🤖 AI Summary
This study addresses the lack of systematic evaluation on how PDF preprocessing frameworks impact downstream domain-specific question answering. For the first time, it directly links PDF conversion quality to RAG-based QA performance by constructing a benchmark using Portuguese administrative documents. The work systematically compares four open-source tools—Docling, MinerU, Marker, and DeepSeek OCR—across various text extraction, cleaning, chunking, and metadata strategies, and includes GraphRAG for comparative analysis. Results demonstrate that hierarchical chunking and metadata enrichment significantly outperform the choice of conversion tool itself in boosting QA accuracy. The optimal configuration (Docling with hierarchical chunking and image descriptions) achieves 94.1% accuracy—approaching human-annotated performance (97.1%)—whereas GraphRAG attains only 82%, underscoring the critical role of structured preprocessing.
📝 Abstract
Retrieval-Augmented Generation (RAG) systems depend critically on the quality of document preprocessing, yet no prior study has evaluated PDF processing frameworks by their impact on downstream question-answering accuracy. We address this gap through a systematic comparison of four open-source PDF-to-Markdown conversion frameworks, Docling, MinerU, Marker, and DeepSeek OCR, across 19 pipeline configurations for extracting text and other contents from PDFs, varying the conversion tool, cleaning transformations, splitting strategy, and metadata enrichment. Evaluation was performed using a manually curated 50-question benchmark over a corpus of 36 Portuguese administrative documents (1,706 pages, ~492K words), with LLM-as-judge scoring averaged over 10 runs. Two baselines bounded the results: naïve PDFLoader (86.9%) and manually curated Markdown (97.1%). Docling with hierarchical splitting and image descriptions achieved the highest automated accuracy (94.1%).

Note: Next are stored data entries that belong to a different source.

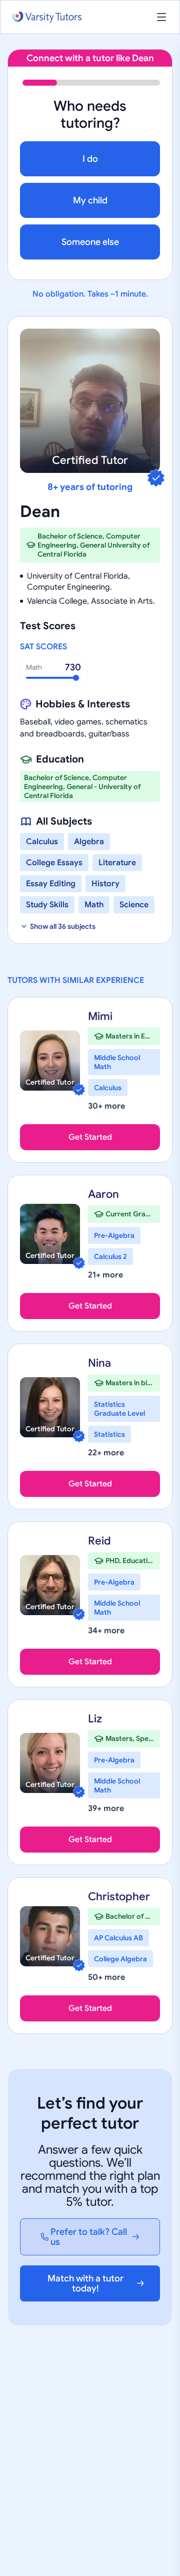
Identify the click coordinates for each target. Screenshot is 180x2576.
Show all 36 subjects (63, 926)
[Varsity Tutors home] (47, 17)
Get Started (90, 1137)
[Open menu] (162, 17)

Metadata enrichment and hierarchy-aware chunking contributed more to accuracy than the conversion framework choice alone. Font-based hierarchy rebuilding consistently outperformed LLM-based approaches. An exploratory GraphRAG implementation scored only 82%, underperforming basic RAG, suggesting that naïve knowledge graph construction without ontological guidance does not yet justify its added complexity. These findings demonstrate that data preparation quality is the dominant factor in RAG system performance.